**WORK REQUIRED:** Leaving out the pictures, transcribe all of the records faithfully.

__________________________________________________

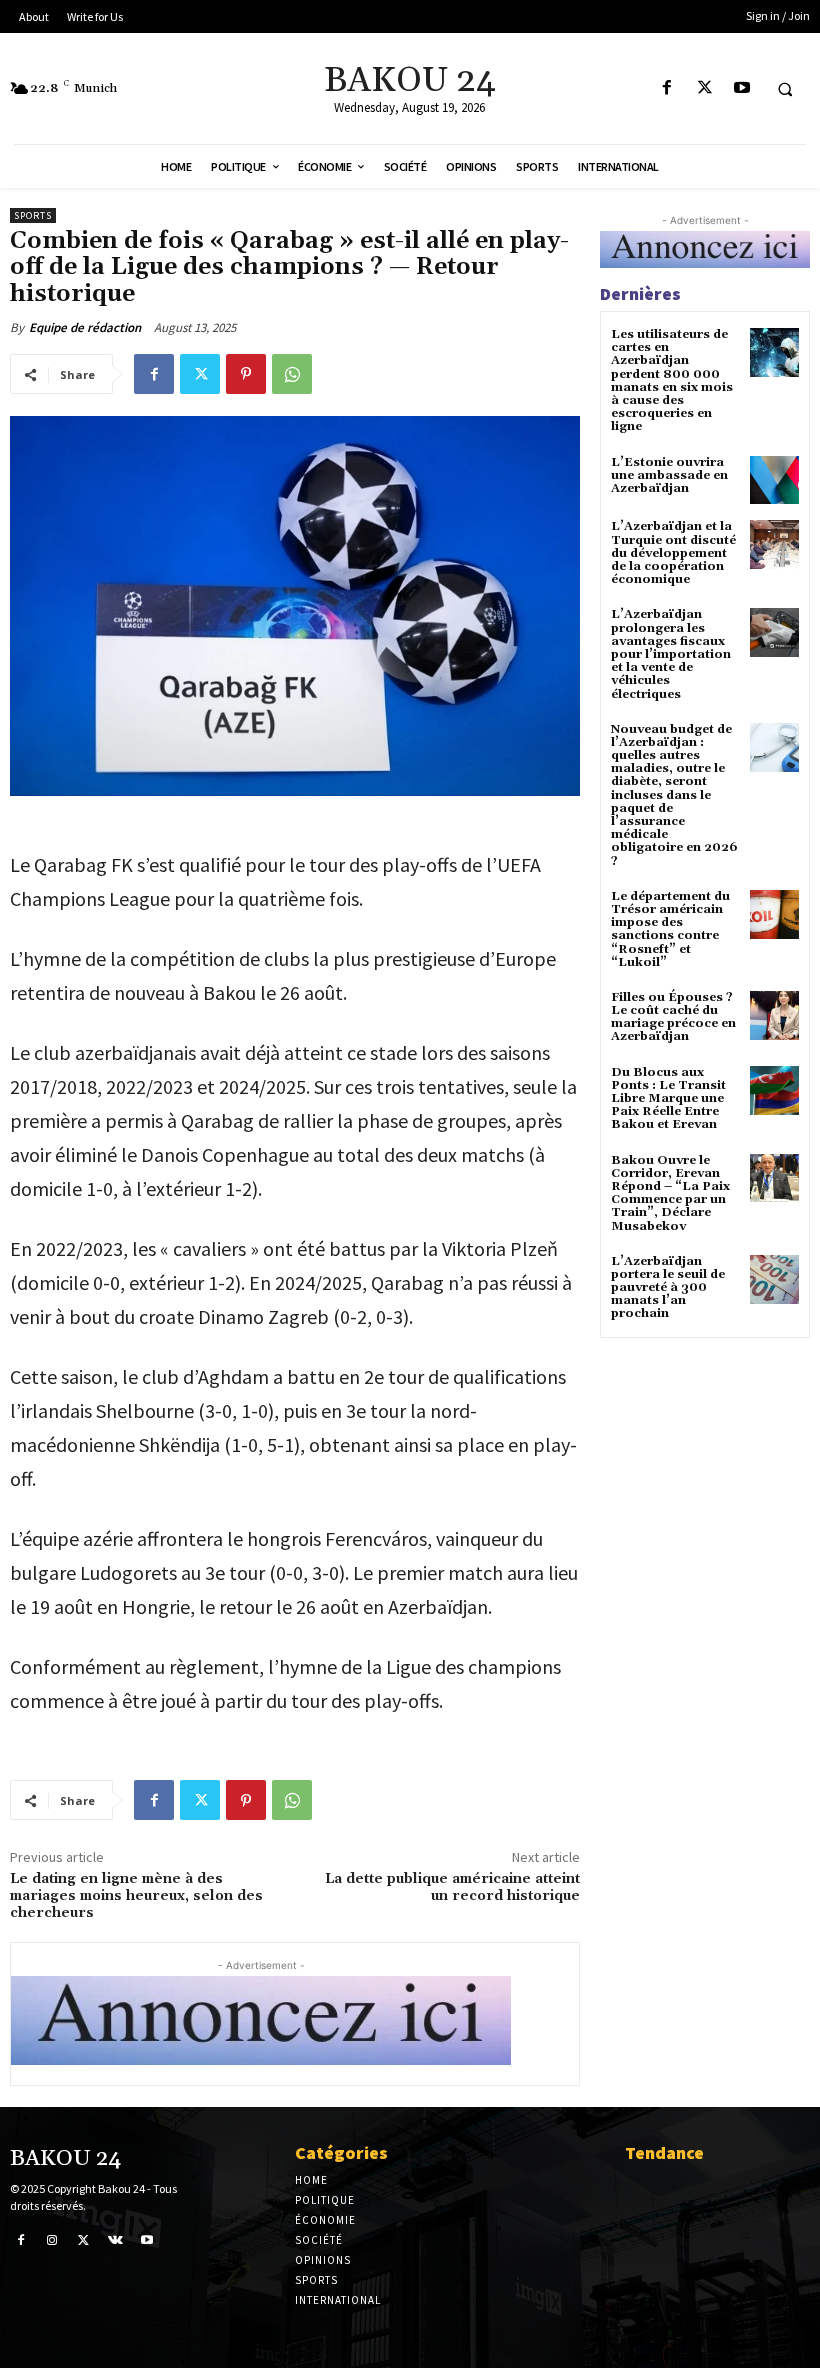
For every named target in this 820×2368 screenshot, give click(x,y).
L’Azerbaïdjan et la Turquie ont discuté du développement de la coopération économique (673, 553)
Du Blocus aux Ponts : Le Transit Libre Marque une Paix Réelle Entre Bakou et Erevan (668, 1099)
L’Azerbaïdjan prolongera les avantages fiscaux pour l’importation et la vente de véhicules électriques (671, 654)
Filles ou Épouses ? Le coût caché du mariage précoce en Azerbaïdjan (673, 1017)
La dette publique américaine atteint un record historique (452, 1887)
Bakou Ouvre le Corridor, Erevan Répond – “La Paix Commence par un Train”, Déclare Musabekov (670, 1193)
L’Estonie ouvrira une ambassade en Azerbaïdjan (669, 475)
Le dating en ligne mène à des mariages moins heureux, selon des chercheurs (136, 1896)
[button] (785, 89)
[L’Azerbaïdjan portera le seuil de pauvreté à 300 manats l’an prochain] (774, 1279)
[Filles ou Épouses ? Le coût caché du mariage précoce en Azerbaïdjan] (774, 1015)
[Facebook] (667, 88)
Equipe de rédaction (85, 327)
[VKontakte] (116, 2241)
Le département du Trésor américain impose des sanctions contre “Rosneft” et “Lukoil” (670, 929)
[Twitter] (704, 88)
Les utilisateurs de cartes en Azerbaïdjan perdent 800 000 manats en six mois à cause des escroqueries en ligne (672, 380)
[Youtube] (741, 88)
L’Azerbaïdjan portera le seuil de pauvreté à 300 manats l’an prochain (668, 1288)
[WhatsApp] (292, 374)
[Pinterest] (246, 374)
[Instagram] (53, 2241)
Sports (33, 215)
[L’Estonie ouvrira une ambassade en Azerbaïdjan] (774, 480)
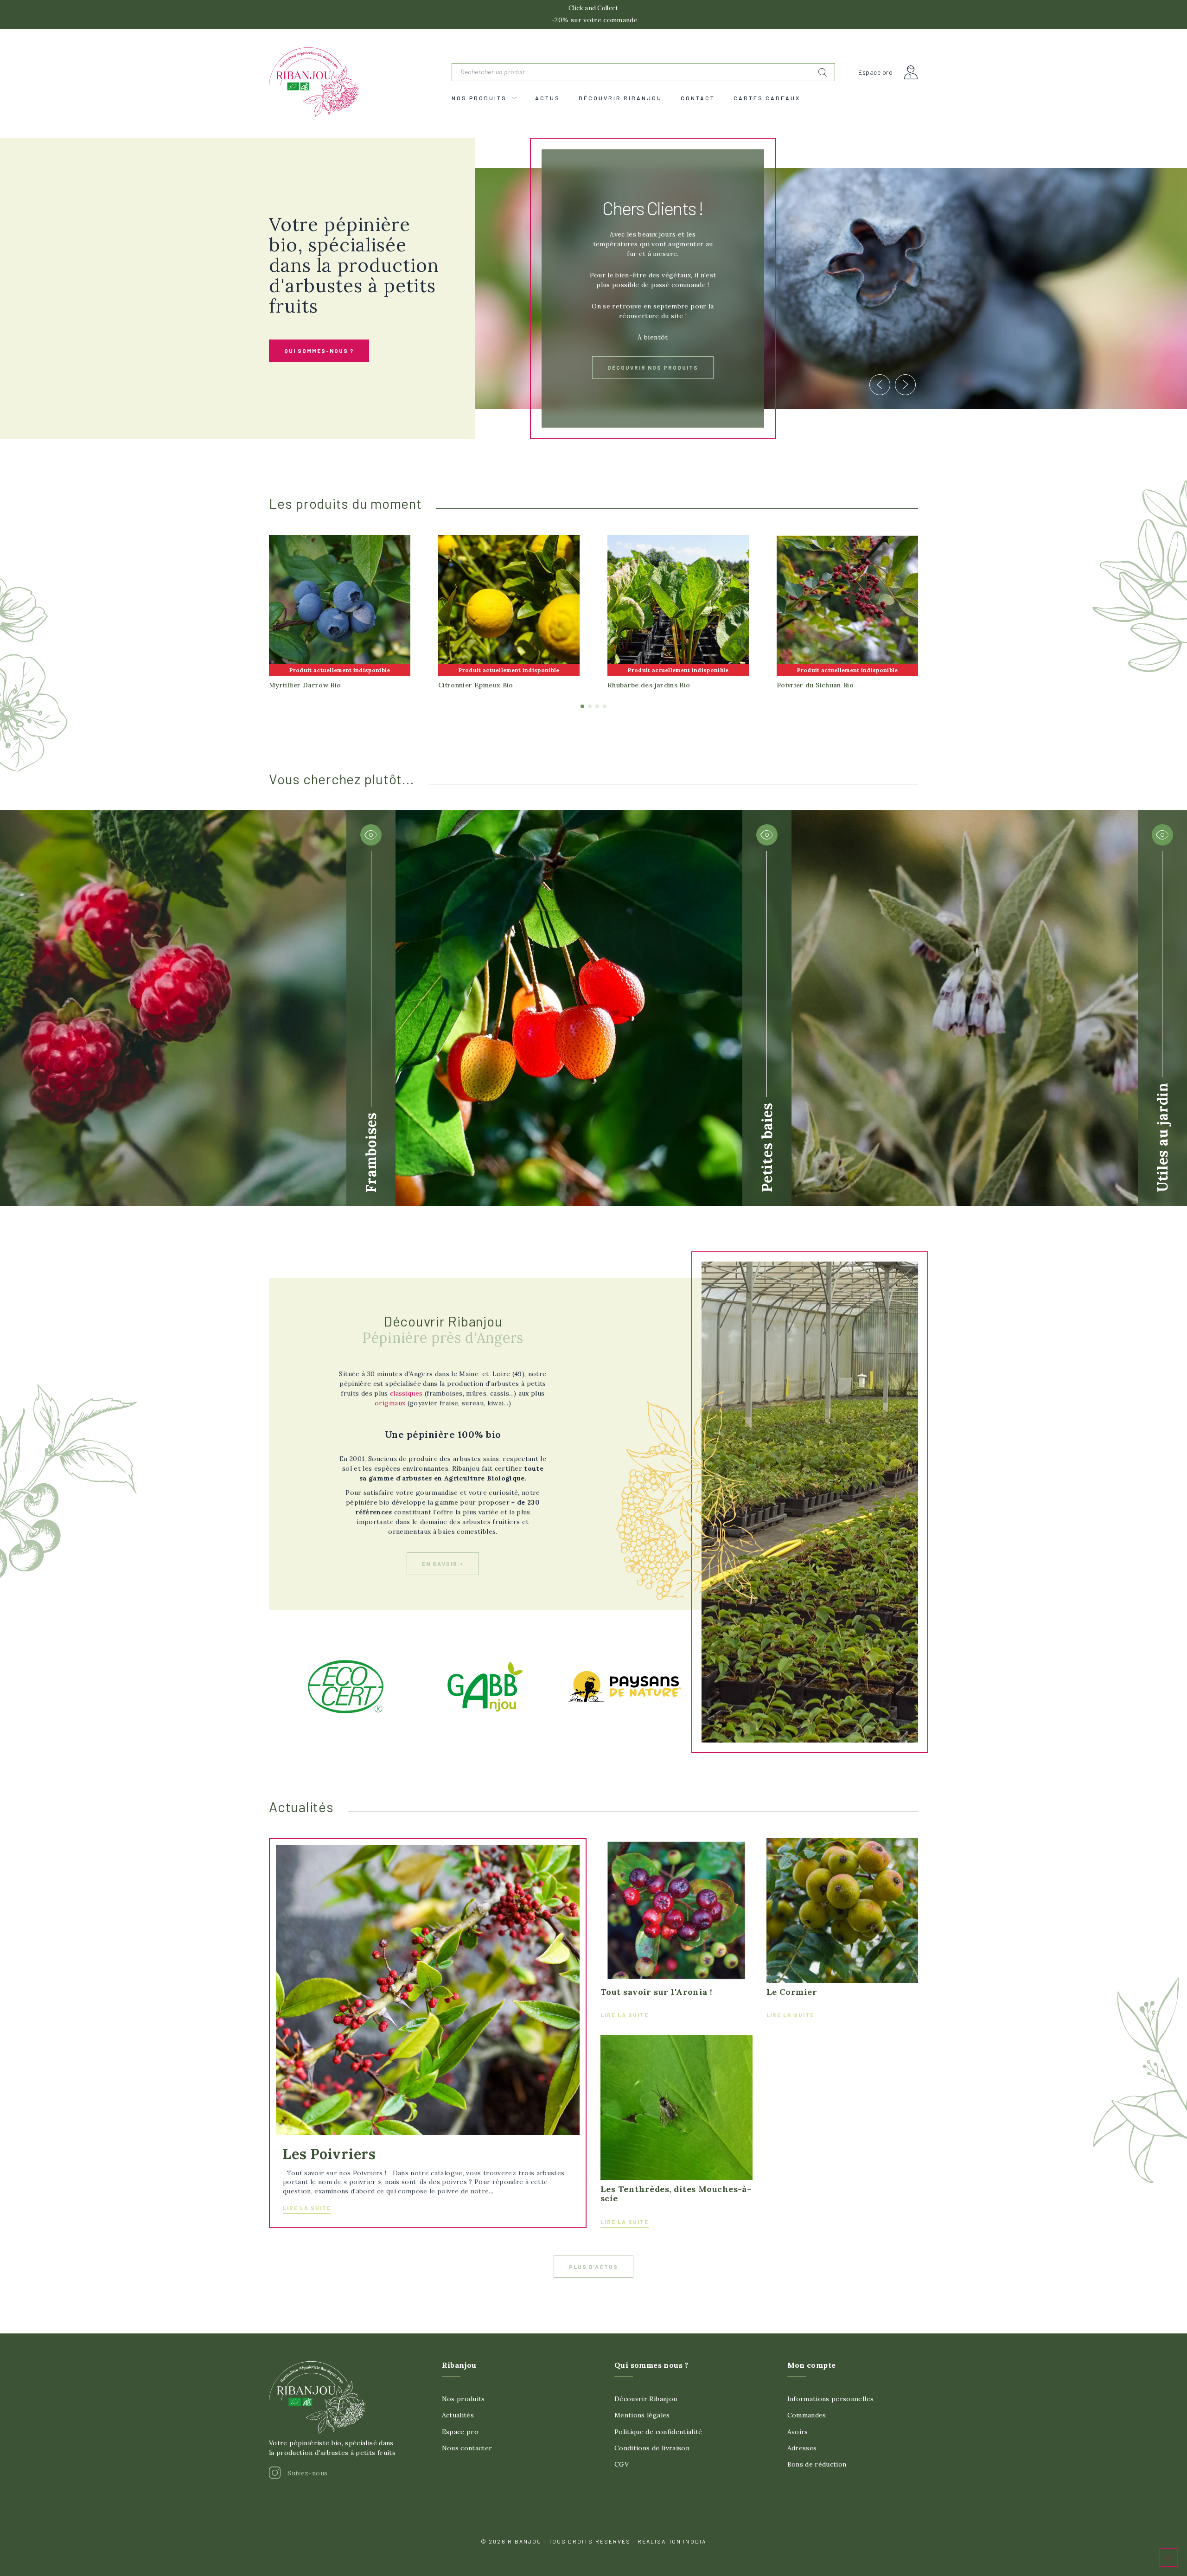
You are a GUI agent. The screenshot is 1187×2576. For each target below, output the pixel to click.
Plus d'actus (594, 2266)
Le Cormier (791, 1992)
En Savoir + (653, 349)
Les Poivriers (329, 2154)
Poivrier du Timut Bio (304, 685)
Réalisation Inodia (672, 2541)
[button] (319, 351)
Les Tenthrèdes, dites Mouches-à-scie (675, 2194)
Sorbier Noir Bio (804, 685)
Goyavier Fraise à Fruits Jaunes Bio (496, 685)
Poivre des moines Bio (643, 685)
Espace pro (875, 72)
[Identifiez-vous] (911, 72)
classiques (406, 1393)
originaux (390, 1403)
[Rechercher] (822, 72)
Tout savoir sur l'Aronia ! (656, 1992)
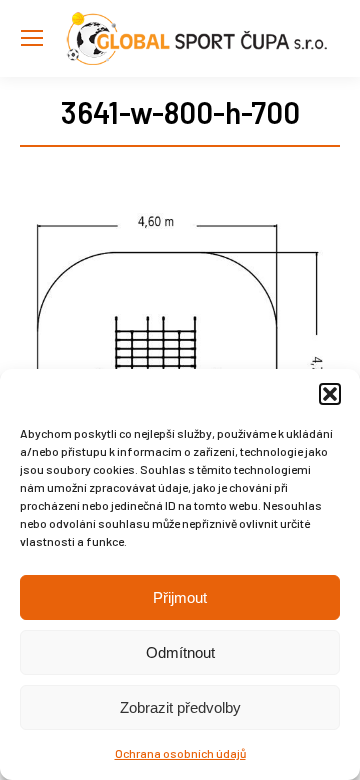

__________________________________________________

**EXERCISE ANSWER:**
For every named target in this 820×2368 screenshot, give click(x,y).
L’Azerbaïdjan et la Turquie ont discuté du développement de la coopération économique (673, 553)
Du Blocus aux Ponts : Le Transit Libre Marque une Paix Réelle Entre Bakou et Erevan (668, 1099)
L’Azerbaïdjan prolongera les avantages fiscaux pour l’importation et la vente de véhicules électriques (671, 654)
Filles ou Épouses ? Le coût caché du mariage précoce en Azerbaïdjan (673, 1017)
La dette publique américaine atteint un record historique (452, 1887)
Bakou Ouvre le Corridor, Erevan Répond – “La Paix Commence par un Train”, Déclare Musabekov (670, 1193)
L’Estonie ouvrira une ambassade en Azerbaïdjan (669, 475)
Le dating en ligne mène à des mariages moins heureux, selon des chercheurs (136, 1896)
[button] (785, 89)
[L’Azerbaïdjan portera le seuil de pauvreté à 300 manats l’an prochain] (774, 1279)
[Filles ou Épouses ? Le coût caché du mariage précoce en Azerbaïdjan] (774, 1015)
[Facebook] (667, 88)
Equipe de rédaction (85, 327)
[VKontakte] (116, 2241)
Le département du Trésor américain impose des sanctions contre “Rosneft” et “Lukoil” (670, 929)
[Twitter] (704, 88)
Les utilisateurs de cartes en Azerbaïdjan perdent 800 000 manats en six mois à cause des escroqueries en ligne (672, 380)
[Youtube] (741, 88)
L’Azerbaïdjan portera le seuil de pauvreté à 300 manats l’an prochain (668, 1288)
[WhatsApp] (292, 374)
[Pinterest] (246, 374)
[Instagram] (53, 2241)
Sports (33, 215)
[L’Estonie ouvrira une ambassade en Azerbaïdjan] (774, 480)
You are a GUI agent. The screenshot is 1187×2576. For each target below, output the pixel to click.
Plus d'actus (594, 2266)
Le Cormier (791, 1992)
En Savoir + (653, 349)
Les Poivriers (329, 2154)
Poivrier du Timut Bio (304, 685)
Réalisation Inodia (672, 2541)
[button] (319, 351)
Les Tenthrèdes, dites Mouches-à-scie (675, 2194)
Sorbier Noir Bio (804, 685)
Goyavier Fraise à Fruits Jaunes Bio (496, 685)
Poivre des moines Bio (643, 685)
Espace pro (875, 72)
[Identifiez-vous] (911, 72)
classiques (406, 1393)
originaux (390, 1403)
[Rechercher] (822, 72)
Tout savoir sur l'Aronia ! (656, 1992)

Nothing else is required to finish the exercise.